_Directions for this task_
Each entry should be set down exactly as written, except for any picture it holds.

(Study material begins)

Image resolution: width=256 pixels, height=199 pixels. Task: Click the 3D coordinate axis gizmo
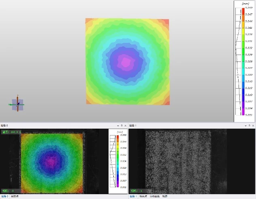point(17,104)
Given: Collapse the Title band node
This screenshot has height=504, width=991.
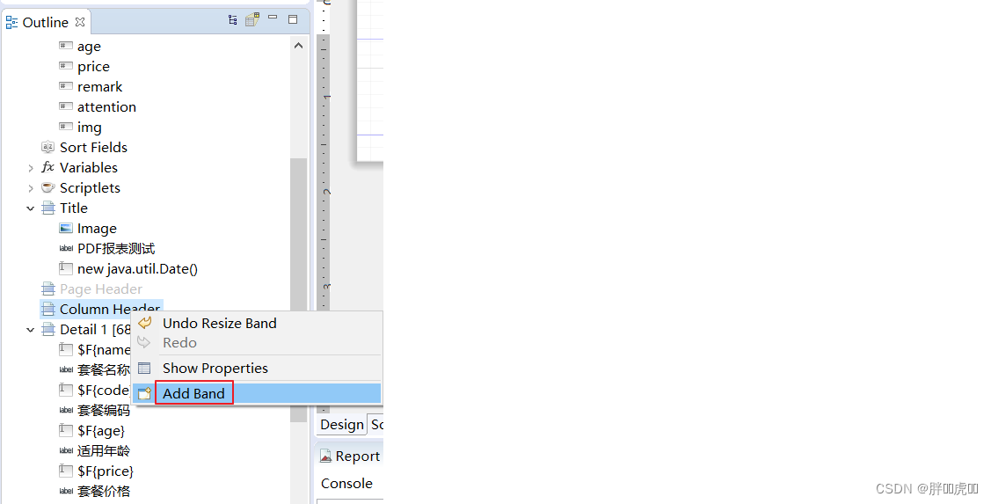Looking at the screenshot, I should [x=30, y=208].
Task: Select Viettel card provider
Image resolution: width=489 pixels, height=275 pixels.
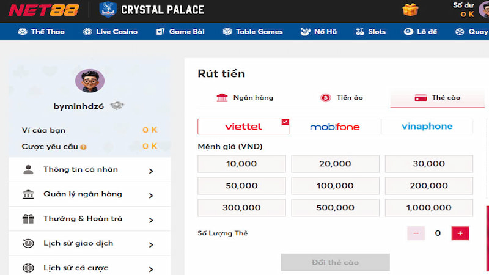Action: [243, 127]
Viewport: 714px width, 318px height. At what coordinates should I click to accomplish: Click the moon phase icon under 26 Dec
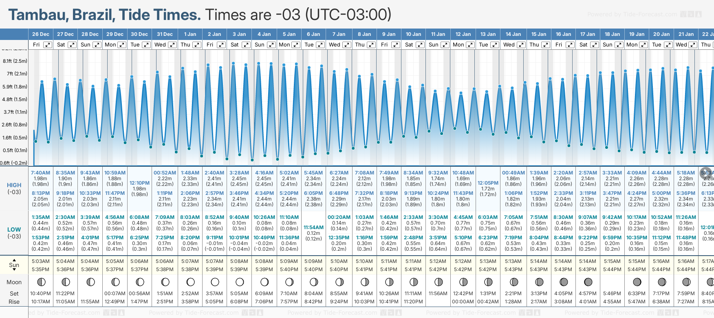41,282
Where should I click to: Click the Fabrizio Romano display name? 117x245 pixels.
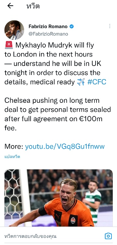pyautogui.click(x=48, y=27)
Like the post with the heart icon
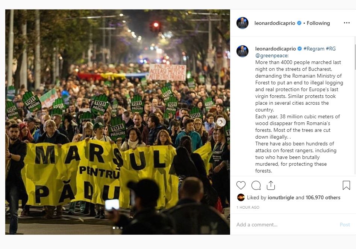This screenshot has width=356, height=249. 241,185
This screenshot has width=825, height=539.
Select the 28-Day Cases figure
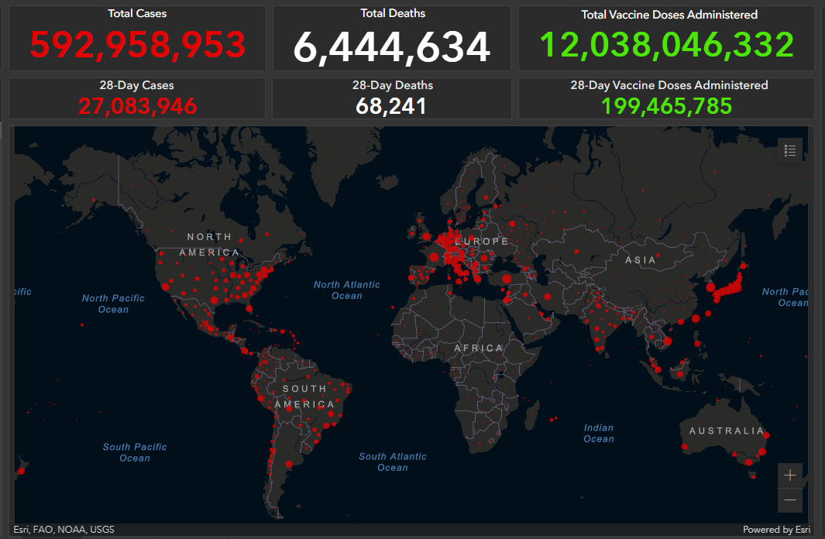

(Study material ends)

_Your solution_
Image resolution: width=256 pixels, height=199 pixels. Task: Click the 3D coordinate axis gizmo
point(17,104)
Given: Collapse the Title band node
This screenshot has height=504, width=991.
Looking at the screenshot, I should [x=30, y=208].
Task: Select Viettel card provider
Image resolution: width=489 pixels, height=275 pixels.
Action: [243, 127]
Viewport: 714px width, 318px height. At what coordinates should I click to accomplish: Click the moon phase icon under 26 Dec
41,282
Where should I click to: Click the Fabrizio Romano display name? 117x245 pixels.
pyautogui.click(x=48, y=27)
Like the post with the heart icon
This screenshot has width=356, height=249. 241,185
This screenshot has width=825, height=539.
Select the 28-Day Cases figure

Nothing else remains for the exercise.